Shut Hell (シュトヘル, Shuto Heru) is a Japanese manga series written and illustrated by Yu Itō. It was serialized in Shogakukan's seinen manga magazines Weekly Big Comic Spirits (2008–2010) and Monthly Big Comic Spirits (2010–2017), with its chapters collected in 14 tankōbon volumes. Shut Hell earned Itō the New Artist Prize at the 16th Tezuka Osamu Cultural Prize in 2012.

==Plot==
Sudou, a young man who is plagued with recurring vivid dreams of bloody ancient battles, is approached by Suzuki, a shy and quiet girl.
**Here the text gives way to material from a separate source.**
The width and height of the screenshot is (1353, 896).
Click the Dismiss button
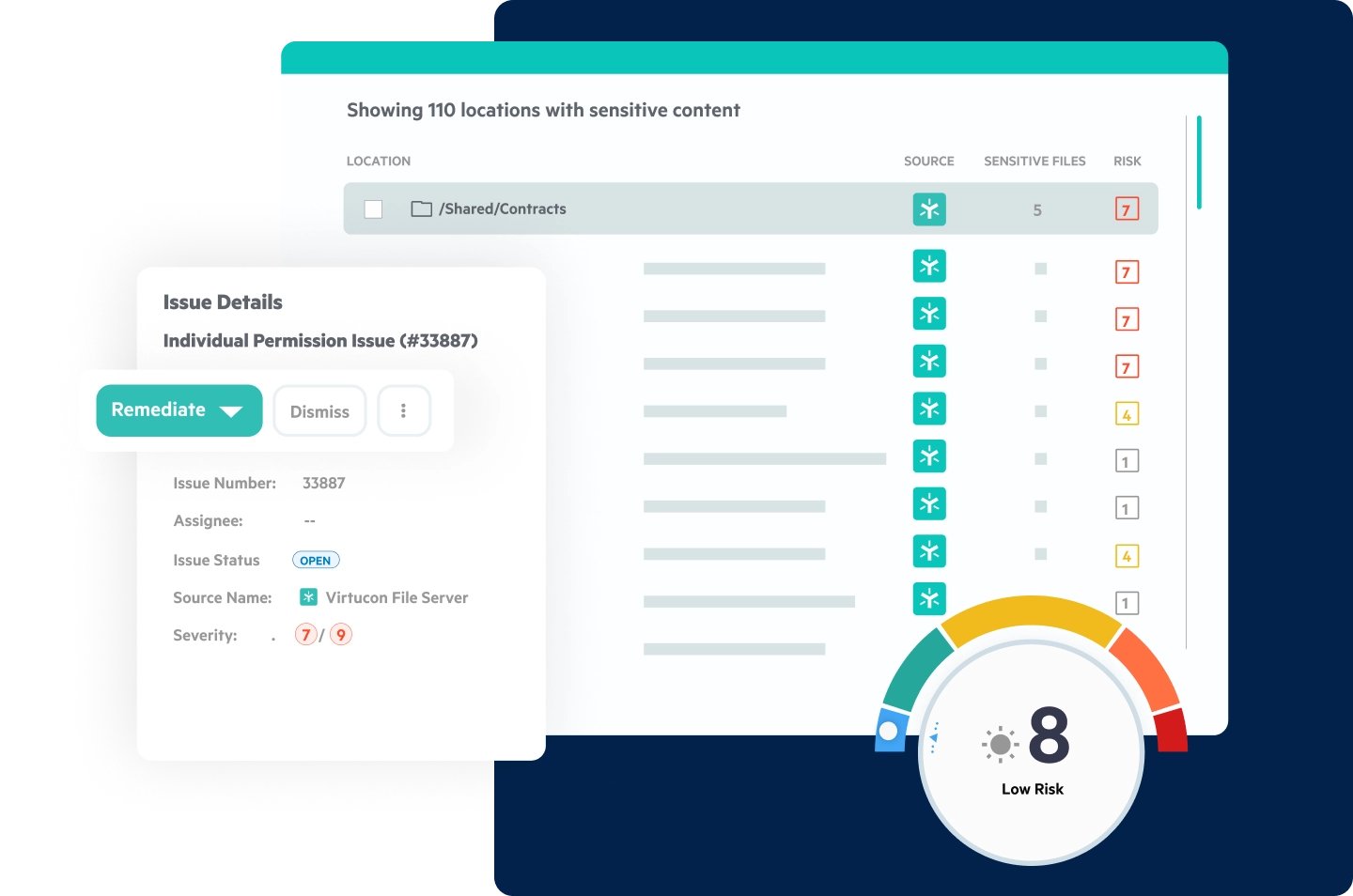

When Suzuki visits Sudou's apartment, she plays an instrument he made, which transports Sudou to the year 1209. He awakes to find that he is now a woman nicknamed Shut Hell: Evil Spirit (シュトヘル 悪霊, Shuto Heru Akuryō) and Suzuki a Mongol prince named Yurul. The story takes place in the early 13th century; Genghis Khan has united the Mongolian clans and is strengthening his forces to end the Western Xia dynasty. The plot follows a Xia soldier, sole survivor of a unit massacred by forces led by Mongol general Harabal. Now driven by vengeance, she is feared by the Mongols as "the Evil One" or Shut Hell in Mongolian for her merciless killing. She accompanies Yurul as he flees his Mongol family to preserve a vital collections of writings, knowing that Harabal will follow them, giving her a chance to kill him.

==Publication==
Written and illustrated by Yu Itō, Shut Hell started in Shogakukan's seinen manga magazine Weekly Big Comic Spirits on December 22, 2008. The series was later transferred to Monthly Big Comic Spirits, where it ran from July 27, 2010, to March 27, 2017. Shogakukan collected its chapters in 14 tankōbon volumes, released from March 30, 2009, to May 12, 2017.

===Volumes===

| No. | Japanese release date | Japanese ISBN |
|---|---|---|
| 1 | March 30, 2009 | 978-4-09-182529-2 |
| 2 | October 30, 2009 | 978-4-09-182799-9 |
| 3 | July 30, 2010 | 978-4-09-183420-1 |
| 4 | April 28, 2011 | 978-4-09-183866-7 |
| 5 | October 28, 2011 | 978-4-09-184212-1 |
| 6 | May 30, 2012 | 978-4-09-184550-4 |
| 7 | December 27, 2012 | 978-4-09-184830-7 |
| 8 | July 30, 2013 | 978-4-09-185447-6 |
| 9 | February 28, 2014 | 978-4-09-186119-1 |
| 10 | September 30, 2014 | 978-4-09-186499-4 |
| 11 | June 12, 2015 | 978-4-09-187105-3 |
| 12 | January 12, 2016 | 978-4-09-187415-3 |
| 13 | September 12, 2016 | 978-4-09-187830-4 |
| 14 | May 12, 2017 | 978-4-09-189574-5 |

==Reception==
Shut Hell earned Yu Itō the New Artist Prize at the 16th Tezuka Osamu Cultural Prize in 2012.